Der Fischhändler lächelte hämisch, als sich Klaas auf diese Weise verriet. Und das ganze Volk, Männer, Frauen und Mädchen, sagten untereinander: »Armer Mensch, sein Reden bringt ihm sicherlich den Tod.«
Aber der Schreiber fuhr fort in seiner Auseinandersetzung: »Der Ketzer und Klaas redeten diese Nacht lange mitsammen und ebenso die sechs folgenden; man konnte beobachten, wie der Ketzer oft und oft Gebärden der Drohung oder des Segens machte und die Arme zum Himmel hob, wie es die Ketzer seinesgleichen tun. Und Klaas schien seine Worte zu billigen. Sicherlich haben sie während dieser Tage, Abende und Nächte Schmähungen gebraucht gegen die Messe, gegen die Beichte, gegen den Ablaß und gegen Seine Königliche Majestät . . .«
»Niemand hats gehört,« sagte Klaas, »und man kann mich nicht so anklagen ohne Inzichten!«
Der Schreiber entgegnete: »Man hat etwas andres gehört. Als der Fremde von dir Urlaub nahm, am siebenten Tage, um die zehnte Stunde, der Abend war schon eingefallen, hast du ihm bis zur Grenze von Katelijnens Feld das Geleit gegeben. Dort hat er dich gefragt, was du mit den elenden Götzenbildern« – der Vogt bekreuzigte sich – »gemacht habest, mit den Bildern der Jungfrau, des heiligen Nikolaus und des heiligen Martin. Und du hast geantwortet, daß du sie zerbrochen und in den Brunnen geworfen hast. Und sie sind tatsächlich in deinem Brunnen gefunden worden, in der heutigen Nacht, und die Stücke liegen in der Folterkammer.«
Nun schien Klaas vernichtet. Der Vogt fragte ihn, ob er etwas zu erwidern habe. Klaas schüttelte den Kopf.

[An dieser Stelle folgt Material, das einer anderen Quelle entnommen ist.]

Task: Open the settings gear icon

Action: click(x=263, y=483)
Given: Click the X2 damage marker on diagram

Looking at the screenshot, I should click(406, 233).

Der Vogt fragte ihn, ob er nicht den verfluchten Gedanken, der ihn die Bilder habe zerbrechen lassen, und den gottlosen Irrtum, kraft dessen er Lästerworte gegen Seine Göttliche Majestät und gegen Seine Königliche Majestät ausgestoßen habe, widerrufen wolle. Klaas antwortete, sein Leib gehöre Seiner Königlichen Majestät, aber sein Gewissen gehöre Christo, dessen Gesetz er befolgen wolle. Der Vogt fragte ihn, ob dieses Gesetz das der Heiligen Kirche sei. Klaas antwortete: »Es ist im Heiligen Evangelium.«
Aufgefordert, die Frage zu beantworten, ob er den Papst für Gottes Stellvertreter auf Erden erkenne, antwortete er: »Nein.« Gefragt, ob er es für erlaubt halte, die Bilder der Jungfrau und der Heiligen zu verehren, antwortete er, das sei Götzendienst. Gefragt, ob er die Ohrenbeichte als etwas Gutes und Heilsames erkenne, antwortete er: »Christus hat gesagt: Beichtet einer dem andern.«
Er war fest in seinen Antworten, obwohl er bekümmert und erschreckt war im Grunde seines Herzens.
Es schlug acht Uhr, und der Abend senkte sich herab. Die Herren vom Gerichte zogen sich zurück und verschoben die Urteilsfällung auf den nächsten Tag.